Джек Малруни выбрался из койки, откинул противомоскитную сетку и пророкотал:
– Эй, Динджалинг, где, черт возьми, мой кофе?
Повар из племени винду, не понявший ни слова, кроме «кофе», радостно замахал ему от костра. Малруни направился через поляну к брезентовому ведру с водой, отмахиваясь от москитов, с яростью набросившихся на его покрытый испариной голый торс.

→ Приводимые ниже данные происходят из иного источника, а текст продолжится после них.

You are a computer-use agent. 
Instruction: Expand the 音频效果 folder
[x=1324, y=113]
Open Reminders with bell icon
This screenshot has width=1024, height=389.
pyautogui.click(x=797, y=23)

– Проклятая Африка, – пробормотал он, окуная голову в воду. Но тем не менее, этим утром он испытывал чувство удовлетворения. Малруни был убежден, что нашел как алювиальное олово, так и оловосодержащие породы. Вопрос был лишь только в том, сколько олова приходилось на тонну руды. Стоимость олова составляла три тысячи триста долларов за тонну, и теперь аналитикам и экономистам предстояло оценить его количество и решить, стоит ли организовывать здесь добычу. Ведь для этого потребовалось бы устанавливать сложное оборудование, нанимать рабочих, уж не говоря о прокладке узкоколейки, обеспечивающей сообщение с побережьем. А место это было воистину забытое Богом и труднодоступное. Как обычно, необходимо было все тщательно взвесить и выразить в фунтах, шиллингах и пенсах. Только так, и не иначе. Он прихлопнул еще одного москита на своей руке и натянул майку.